The average stake held by British universities in their spinouts fell sharply in 2024 after encouragement from a government-sponsored review.
Figures from the Royal Academy of Engineering and Beauhurst revealed that in 2024, the average university equity stake was 16%, down from 22% the previous year.
Universities have been encouraged to take smaller ownership shares of startups formed by their staff and students to incentive commercial success from their pools of promising entrepreneurs.
In 2023, a review of spinout businesses ordered by the Treasury was released.

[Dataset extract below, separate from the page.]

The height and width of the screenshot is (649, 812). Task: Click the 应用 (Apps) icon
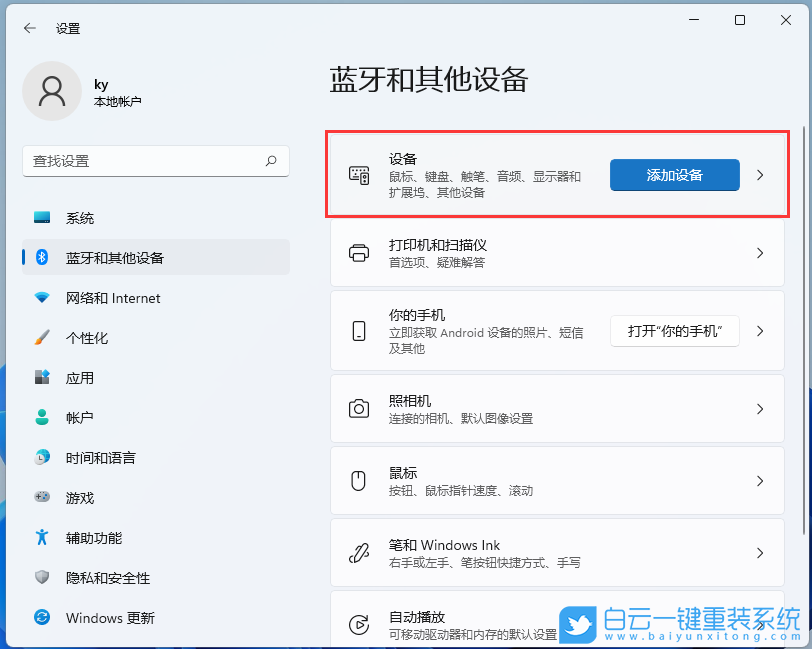(x=40, y=378)
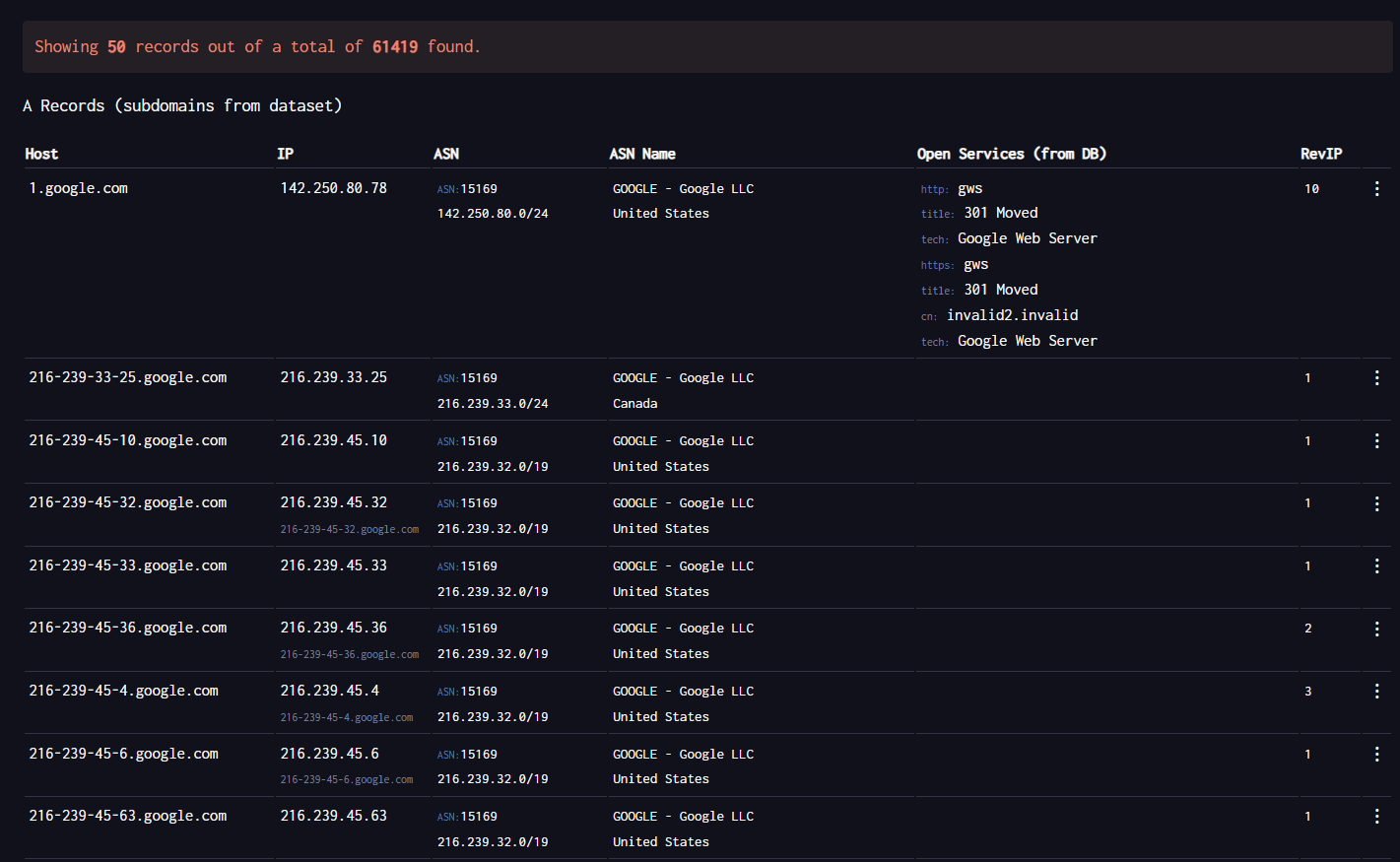
Task: Click the 1.google.com host entry
Action: [x=79, y=188]
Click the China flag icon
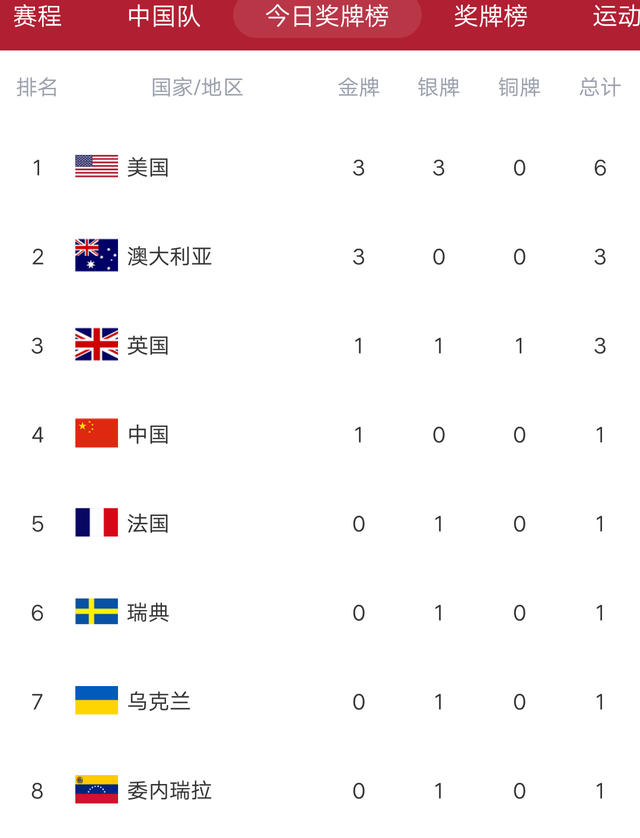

It recommended a lower limit of equity taken by universities of 10%, with an upper limit of 25% only for IP-intensive firms.
That same year saw the average stake held by education institutions rise to 22% from 19.1% the year before.
Now a full calendar year has passed since the review, it appears the bulk of universities have taken the reviews recommendations to heart, with a more equitable distribution of equity considered a key contributor for the future success of a spinout.
The 16% figure represents a decade low for the metric, though it is still considerably greater than the spinout stake held by many of the most prolific spinout generators in the US, with institutions like MIT and Stanford typically taking around 5%.
Paul Taylor, enterprise committee chair of the Royal Academy of Engineering said the drop was “encouraging” and “aligned with much of what we have long calle for as an independent advisory body”.
“Tracking this progress will help us to understand how it will impact the founders we support, as well as how we will continue our independent contribution to the policy landscape.”
Last year also saw investments in UK spinouts grow by 38%, reaching £2.6bn, while the wider equity market for British firms saw an investment decline of around 19%.